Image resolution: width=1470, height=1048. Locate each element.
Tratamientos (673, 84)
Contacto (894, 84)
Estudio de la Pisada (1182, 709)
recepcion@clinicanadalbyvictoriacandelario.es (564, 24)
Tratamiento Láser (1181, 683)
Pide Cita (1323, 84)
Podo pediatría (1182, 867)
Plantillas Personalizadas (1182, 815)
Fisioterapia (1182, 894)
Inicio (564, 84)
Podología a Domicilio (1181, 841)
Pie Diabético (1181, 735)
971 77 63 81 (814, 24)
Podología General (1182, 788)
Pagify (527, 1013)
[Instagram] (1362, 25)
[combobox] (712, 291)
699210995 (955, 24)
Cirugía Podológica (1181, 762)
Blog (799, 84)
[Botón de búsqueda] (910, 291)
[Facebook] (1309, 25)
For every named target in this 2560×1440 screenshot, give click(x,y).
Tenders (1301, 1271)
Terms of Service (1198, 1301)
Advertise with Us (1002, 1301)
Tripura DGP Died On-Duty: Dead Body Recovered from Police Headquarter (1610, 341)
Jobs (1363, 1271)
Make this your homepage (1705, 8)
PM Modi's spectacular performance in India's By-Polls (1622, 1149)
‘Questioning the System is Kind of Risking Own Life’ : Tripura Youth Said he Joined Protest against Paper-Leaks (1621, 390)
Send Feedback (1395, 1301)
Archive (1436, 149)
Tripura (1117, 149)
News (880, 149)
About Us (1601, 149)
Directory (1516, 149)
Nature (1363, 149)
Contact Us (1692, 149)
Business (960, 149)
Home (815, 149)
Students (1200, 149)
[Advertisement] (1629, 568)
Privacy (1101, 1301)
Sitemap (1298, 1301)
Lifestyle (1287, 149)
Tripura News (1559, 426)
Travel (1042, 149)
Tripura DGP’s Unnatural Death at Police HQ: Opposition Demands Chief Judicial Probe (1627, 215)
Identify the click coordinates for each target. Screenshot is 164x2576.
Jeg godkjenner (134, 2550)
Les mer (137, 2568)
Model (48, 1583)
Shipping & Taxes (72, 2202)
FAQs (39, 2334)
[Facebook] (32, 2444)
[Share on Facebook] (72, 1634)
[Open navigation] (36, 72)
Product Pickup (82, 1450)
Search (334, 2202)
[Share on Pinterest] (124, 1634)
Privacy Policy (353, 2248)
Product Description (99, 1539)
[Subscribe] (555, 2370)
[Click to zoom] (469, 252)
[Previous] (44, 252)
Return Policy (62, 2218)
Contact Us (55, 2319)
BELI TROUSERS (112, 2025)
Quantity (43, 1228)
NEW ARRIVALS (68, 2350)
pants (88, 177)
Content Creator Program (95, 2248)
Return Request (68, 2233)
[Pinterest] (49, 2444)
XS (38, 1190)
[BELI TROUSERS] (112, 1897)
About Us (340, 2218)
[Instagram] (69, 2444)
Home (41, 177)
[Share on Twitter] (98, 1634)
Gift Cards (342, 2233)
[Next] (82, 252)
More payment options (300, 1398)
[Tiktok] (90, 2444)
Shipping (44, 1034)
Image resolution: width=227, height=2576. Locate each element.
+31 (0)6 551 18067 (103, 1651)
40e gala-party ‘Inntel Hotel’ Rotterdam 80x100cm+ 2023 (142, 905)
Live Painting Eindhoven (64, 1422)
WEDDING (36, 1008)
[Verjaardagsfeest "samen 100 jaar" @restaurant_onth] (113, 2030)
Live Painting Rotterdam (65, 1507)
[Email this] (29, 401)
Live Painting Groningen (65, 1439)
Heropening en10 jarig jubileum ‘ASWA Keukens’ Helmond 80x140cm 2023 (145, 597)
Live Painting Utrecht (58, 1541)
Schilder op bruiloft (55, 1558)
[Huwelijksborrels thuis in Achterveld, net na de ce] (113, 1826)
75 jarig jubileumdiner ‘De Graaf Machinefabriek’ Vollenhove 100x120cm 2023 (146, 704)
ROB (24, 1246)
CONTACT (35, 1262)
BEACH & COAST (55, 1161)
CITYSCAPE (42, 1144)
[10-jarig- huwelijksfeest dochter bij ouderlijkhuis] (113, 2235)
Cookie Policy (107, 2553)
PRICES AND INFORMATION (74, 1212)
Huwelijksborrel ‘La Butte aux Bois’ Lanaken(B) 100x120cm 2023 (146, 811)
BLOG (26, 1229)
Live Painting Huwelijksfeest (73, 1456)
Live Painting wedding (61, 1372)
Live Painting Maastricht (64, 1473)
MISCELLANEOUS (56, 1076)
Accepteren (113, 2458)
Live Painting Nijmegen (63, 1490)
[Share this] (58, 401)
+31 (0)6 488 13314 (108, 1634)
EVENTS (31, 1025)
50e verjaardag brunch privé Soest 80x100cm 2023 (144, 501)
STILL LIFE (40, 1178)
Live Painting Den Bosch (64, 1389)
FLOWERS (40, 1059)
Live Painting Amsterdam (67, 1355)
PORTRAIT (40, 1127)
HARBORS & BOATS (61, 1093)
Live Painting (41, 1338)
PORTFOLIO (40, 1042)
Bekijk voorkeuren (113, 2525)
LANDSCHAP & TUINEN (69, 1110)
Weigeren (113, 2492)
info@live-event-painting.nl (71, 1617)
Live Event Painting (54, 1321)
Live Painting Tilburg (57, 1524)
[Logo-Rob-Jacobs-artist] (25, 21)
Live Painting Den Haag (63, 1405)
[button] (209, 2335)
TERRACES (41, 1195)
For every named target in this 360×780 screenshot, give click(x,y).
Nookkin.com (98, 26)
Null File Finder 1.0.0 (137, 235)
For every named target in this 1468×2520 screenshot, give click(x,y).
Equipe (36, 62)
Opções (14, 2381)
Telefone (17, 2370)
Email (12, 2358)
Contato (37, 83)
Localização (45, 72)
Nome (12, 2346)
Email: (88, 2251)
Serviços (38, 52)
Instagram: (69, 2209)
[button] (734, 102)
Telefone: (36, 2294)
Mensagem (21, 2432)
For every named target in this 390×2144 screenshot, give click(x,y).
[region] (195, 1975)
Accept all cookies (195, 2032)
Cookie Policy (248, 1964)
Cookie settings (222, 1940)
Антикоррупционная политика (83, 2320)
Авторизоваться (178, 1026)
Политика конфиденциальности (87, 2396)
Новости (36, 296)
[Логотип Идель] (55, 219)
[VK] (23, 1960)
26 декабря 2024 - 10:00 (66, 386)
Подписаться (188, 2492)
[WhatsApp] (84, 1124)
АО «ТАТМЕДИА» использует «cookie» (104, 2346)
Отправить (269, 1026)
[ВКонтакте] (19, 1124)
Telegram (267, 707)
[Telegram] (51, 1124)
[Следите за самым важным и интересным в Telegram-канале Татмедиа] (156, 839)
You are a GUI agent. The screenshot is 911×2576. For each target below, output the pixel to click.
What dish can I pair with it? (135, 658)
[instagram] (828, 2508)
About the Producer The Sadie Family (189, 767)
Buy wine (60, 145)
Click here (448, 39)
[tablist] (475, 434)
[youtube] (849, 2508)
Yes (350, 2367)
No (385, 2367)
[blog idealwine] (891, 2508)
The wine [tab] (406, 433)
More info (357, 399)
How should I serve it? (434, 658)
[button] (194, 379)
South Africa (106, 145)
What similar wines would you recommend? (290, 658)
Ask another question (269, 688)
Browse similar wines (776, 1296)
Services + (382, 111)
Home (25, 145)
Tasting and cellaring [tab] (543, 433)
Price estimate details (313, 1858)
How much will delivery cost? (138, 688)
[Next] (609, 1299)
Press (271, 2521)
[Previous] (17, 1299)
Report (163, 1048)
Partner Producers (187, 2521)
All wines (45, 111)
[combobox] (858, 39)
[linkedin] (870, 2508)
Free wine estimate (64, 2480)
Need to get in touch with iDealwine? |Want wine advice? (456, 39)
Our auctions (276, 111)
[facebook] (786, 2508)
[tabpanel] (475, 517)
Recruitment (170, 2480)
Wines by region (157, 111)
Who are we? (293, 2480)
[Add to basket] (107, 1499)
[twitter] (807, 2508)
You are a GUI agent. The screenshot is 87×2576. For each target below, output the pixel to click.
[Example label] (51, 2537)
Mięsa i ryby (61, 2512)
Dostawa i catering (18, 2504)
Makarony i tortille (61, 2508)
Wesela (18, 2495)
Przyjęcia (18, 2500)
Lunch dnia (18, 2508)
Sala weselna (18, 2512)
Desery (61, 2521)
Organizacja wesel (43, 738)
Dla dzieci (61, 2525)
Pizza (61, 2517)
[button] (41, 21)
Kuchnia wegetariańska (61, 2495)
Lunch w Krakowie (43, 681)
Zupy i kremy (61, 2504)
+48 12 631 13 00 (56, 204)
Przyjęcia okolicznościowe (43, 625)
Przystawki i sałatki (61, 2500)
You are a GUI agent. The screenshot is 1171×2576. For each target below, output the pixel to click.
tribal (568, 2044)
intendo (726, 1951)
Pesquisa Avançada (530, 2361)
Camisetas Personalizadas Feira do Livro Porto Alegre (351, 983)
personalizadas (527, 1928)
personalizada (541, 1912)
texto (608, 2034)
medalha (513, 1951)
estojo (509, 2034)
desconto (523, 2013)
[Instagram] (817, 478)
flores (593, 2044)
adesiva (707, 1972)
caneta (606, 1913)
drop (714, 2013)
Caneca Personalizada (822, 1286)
+++++
Work to complete:
Where does the word "element" appear in the material above? Copy every line that holds it.

Task answer:
Image resolution: width=1470, height=1048. Locate each element.
Image resolution: width=227, height=2576. Locate each element.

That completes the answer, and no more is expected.